Senior Data and AI Engineer
Description
Senior Data and AI Engineer
Make Power for Good
RES is the world's largest independent renewable energy company. Our mission is simple: a future where everyone has access to affordable, zero-carbon energy. The problems we're solving are among the most important of our generation — and the people working on them are extraordinary.
We're building a world-class global data platform and looking for a Senior Data and AI Engineer to help shape it. If you want to engineer things that matter — at scale, with the latest tooling — this is the role.
The Role
You'll be at the heart of RES's data platform — designing, building, and operating the pipelines, infrastructure, and datasets that power enterprise reporting, analytics, and AI/ML across the business.

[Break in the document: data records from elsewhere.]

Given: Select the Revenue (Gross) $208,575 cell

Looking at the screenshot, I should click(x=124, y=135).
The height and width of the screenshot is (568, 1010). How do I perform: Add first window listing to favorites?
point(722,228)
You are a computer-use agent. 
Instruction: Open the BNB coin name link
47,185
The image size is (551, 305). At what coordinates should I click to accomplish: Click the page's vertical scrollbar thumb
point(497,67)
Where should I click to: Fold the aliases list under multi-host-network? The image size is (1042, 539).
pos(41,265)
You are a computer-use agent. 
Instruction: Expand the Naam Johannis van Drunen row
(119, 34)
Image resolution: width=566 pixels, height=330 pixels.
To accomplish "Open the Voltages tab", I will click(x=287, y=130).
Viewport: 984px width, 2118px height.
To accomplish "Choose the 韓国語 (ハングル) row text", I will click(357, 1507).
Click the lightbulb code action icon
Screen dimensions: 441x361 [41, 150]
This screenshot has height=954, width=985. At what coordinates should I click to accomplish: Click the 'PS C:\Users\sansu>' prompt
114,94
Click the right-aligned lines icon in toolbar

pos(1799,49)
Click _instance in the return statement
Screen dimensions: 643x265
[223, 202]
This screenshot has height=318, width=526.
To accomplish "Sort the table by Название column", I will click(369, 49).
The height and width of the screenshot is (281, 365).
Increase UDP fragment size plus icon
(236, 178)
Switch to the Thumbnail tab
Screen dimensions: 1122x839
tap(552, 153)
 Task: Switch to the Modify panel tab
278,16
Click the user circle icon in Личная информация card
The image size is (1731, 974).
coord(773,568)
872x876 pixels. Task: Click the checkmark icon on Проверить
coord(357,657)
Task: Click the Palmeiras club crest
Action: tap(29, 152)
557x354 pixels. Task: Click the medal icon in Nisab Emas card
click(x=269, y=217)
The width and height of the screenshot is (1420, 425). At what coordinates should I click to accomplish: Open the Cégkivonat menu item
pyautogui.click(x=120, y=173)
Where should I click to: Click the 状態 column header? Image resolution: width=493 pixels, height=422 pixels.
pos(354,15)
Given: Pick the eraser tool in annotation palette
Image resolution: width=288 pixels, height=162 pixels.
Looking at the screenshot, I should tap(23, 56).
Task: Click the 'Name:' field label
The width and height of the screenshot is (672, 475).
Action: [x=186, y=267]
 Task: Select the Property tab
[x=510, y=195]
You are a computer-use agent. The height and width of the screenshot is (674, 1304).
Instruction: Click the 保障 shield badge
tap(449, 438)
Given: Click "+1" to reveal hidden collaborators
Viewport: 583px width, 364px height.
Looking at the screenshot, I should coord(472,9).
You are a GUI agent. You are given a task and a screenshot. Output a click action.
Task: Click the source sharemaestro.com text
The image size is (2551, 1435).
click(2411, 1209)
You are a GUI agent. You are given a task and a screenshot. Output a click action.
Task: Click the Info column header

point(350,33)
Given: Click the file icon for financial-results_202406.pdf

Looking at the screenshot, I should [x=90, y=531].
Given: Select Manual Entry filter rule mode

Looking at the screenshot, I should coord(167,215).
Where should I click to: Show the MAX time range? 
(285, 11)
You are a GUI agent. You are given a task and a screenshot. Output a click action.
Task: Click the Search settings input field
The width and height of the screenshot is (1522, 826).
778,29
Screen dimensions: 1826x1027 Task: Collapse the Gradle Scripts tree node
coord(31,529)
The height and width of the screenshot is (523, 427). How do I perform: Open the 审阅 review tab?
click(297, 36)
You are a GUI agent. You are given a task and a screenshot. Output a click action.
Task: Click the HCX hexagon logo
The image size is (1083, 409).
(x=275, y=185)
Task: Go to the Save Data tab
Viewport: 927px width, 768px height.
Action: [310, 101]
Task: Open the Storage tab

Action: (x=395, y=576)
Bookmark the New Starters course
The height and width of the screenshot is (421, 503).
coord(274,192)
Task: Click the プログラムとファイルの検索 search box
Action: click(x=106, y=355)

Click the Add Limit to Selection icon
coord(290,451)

This is a senior hands-on engineering role combining deep technical execution with architectural decision-making. You'll set engineering standards, drive automation and MLOps practice, and work across the full data stack — from ingestion through to feature-ready datasets that enable data scientists and AI teams to do their best work. You'll partner with architecture, governance, modelling, and analytics teams to deliver end-to-end data and AI engineering products, and mentor engineers around you.
What You'll Do
Data Platform Engineering
- Design, build, and operate reliable, secure, and observable data pipelines and curated datasets that power enterprise reporting, analytics, and AI/ML use cases.
- Own engineering quality, performance, and cost optimisation — implementing robust data quality controls, testing frameworks, monitoring, and observability across the platform.
- Build and maintain production-grade data infrastructure on Azure / Microsoft Fabric, including data lakes, lakehouses, and modern data warehouse patterns.
AI/ML Engineering
- Produce feature-ready datasets and optimised data products that enable data scientists, AI engineers, and analytics teams.
- Lead AI/ML engineering use cases — applying engineering best practice to model pipelines, data preparation, and AI-ready dataset design at scale.
- Evaluate and adopt emerging data and AI engineering tools and patterns; drive continuous improvement of RES's data ecosystem.
MLOps & Automation
- Define and implement CI/CD pipelines for data engineering workflows; apply infrastructure-as-code and automated quality gates as standard practice.
- Lead engineering automation to reduce manual effort, improve reliability, and accelerate time-to-insight.
- Apply containerisation and orchestration tooling (e.g. Docker, Airflow, or equivalent) to production data workflows.
Technical Leadership
- Drive architectural decisions and shape the direction of the data platform.
- Partner across architecture, governance, data modelling, and reporting to deliver coherent, end-to-end data and AI products.
- Mentor and support engineers; set the standard for quality, craft, and engineering rigour across the team.
What You'll Bring
- Azure data platform — deep expertise across Azure Data Factory, Synapse, Microsoft Fabric, Purview, Unity Catalogue, and data lake / lakehouse architectures.
- Python — advanced proficiency including open-source data libraries, frameworks, and production pipeline development.
- SQL — expert-level for data modelling, transformation, and complex query optimisation.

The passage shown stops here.